Urgent.ly
- Type: Public
- Traded as: Nasdaq: ULY;
- Industry: Auto, Automotive services, mobility services
- Founded: 1 January 2013
- Founders: Ric Fleisher, Surendra Goel, Luke Kathol, Lokesh Kumar, Rick Robinson, and Chris Spanos
- Headquarters: Vienna, Virginia, United States
- Areas served: North America, Europe, Asia, Australia
- Key people: Matt Booth (CEO and President), Gabe Huerta (Chief Product Officer), Annie Flippo (Chief Data Officer), Tim Huffmyer (Chief Financial Officer)
- Services: Roadside-as-a-Service, Roadside Assistance, Mobility Assistance, Automotive Technology
- Number of employees: 300+
- Website: www.geturgently.com

= Urgent.ly =

Roadside assistance technology company

Urgent.ly is a roadside assistance and mobility assistance technology company that was founded in May 2013 and is based in Vienna, Virginia. It operates in North America, Europe, Asia, and Australia.

==Mobile app==
The app connects users with roadside assistance providers. Users pay the service providers directly through the app. The app was added to the AT&T Drive platform in 2015.

== History ==
Urgent.ly was founded in May 2013 and launched its service in April 2014, initially servicing Washington, DC and the surrounding areas. Later that year, the service expanded nationwide across the United States and Puerto Rico.

In March 2015, the app was chosen to be added to the AT&T Drive platform for connected cars.
In February 2017, Washington, DC–based media company DC Inno reported Urgent.ly's partnership with carmaker Mercedes-Benz.

On December 6, 2017, CCC Information Services, Inc. announced Urgent.ly as an addition to the CCC Network.

On January 23, 2018, Urgent.ly announced integration with Towbook, a provider of cloud-based towing software for roadside assistance companies.

On April 3, 2018, Uber announced Urgent.ly as a partner on the Uber-branded Visa Debit Card for Uber drivers. Urgent.ly roadside assistance is available to all Uber drivers for a monthly fee, and cardholders receive a discount.

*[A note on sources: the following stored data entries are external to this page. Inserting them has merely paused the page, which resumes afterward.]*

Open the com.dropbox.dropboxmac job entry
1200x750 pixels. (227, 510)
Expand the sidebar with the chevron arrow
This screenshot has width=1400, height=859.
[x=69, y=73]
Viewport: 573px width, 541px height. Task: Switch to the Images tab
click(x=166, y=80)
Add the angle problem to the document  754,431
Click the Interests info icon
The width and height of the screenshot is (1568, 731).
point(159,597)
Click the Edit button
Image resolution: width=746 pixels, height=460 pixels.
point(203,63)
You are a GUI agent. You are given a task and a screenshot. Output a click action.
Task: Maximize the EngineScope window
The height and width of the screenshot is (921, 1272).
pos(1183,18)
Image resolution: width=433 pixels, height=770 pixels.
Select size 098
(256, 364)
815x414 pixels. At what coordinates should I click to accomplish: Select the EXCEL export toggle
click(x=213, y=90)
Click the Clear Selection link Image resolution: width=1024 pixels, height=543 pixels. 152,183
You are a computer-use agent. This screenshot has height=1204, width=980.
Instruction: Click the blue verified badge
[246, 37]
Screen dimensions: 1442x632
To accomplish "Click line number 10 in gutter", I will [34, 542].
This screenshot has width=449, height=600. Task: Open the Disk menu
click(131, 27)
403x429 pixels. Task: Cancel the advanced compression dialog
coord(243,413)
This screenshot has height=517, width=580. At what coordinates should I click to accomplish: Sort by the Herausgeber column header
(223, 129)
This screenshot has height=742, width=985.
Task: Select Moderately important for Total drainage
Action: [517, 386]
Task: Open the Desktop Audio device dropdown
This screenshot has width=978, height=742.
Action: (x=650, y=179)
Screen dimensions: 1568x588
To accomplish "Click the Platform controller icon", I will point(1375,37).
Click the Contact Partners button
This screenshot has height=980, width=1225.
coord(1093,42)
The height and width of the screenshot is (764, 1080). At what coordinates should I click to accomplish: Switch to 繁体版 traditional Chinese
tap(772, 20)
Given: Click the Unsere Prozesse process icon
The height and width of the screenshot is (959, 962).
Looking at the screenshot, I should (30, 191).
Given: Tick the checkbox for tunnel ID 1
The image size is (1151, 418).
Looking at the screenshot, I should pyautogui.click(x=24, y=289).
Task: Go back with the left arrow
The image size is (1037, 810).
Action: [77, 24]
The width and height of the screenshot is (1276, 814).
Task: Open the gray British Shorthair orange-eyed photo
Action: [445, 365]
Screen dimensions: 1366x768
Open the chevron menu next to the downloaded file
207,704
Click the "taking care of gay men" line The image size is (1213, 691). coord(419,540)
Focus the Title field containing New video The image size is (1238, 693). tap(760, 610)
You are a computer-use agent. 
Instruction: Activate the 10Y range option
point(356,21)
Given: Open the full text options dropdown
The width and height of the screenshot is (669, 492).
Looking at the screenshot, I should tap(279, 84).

On October 19, 2023, Urgent.ly announces the successful closing of the merger with Otonomo Technologies and effectiveness of S-1 registration statement and starts the public trading under the ticker symbol ULY under NASDAQ.

==Funding==
In April 2014, CIT Gap Funds and Blu Venture invested $525,000 in seed funding into Urgent.ly.

In October 2014, Select Venture Partners invested $1.2 million in pre-Series A funding with contributions from CIT Gap Funds and Blu Venture.

In September 2015, Allianz Digital Corporate Ventures, Verizon Ventures, and Forte Ventures invested in a $7 million Series A round.

In October 2017, American Tire Distributors, Verizon Ventures, and Forté Ventures invested $10 million in the Series B round.

In January 2019, Urgent.ly announced it had raised $21 million in new Series B funding with participation from BMW i Ventures; InMotion Ventures, Jaguar Land Rover's venture capital fund; and Porsche Ventures, with support from current investors.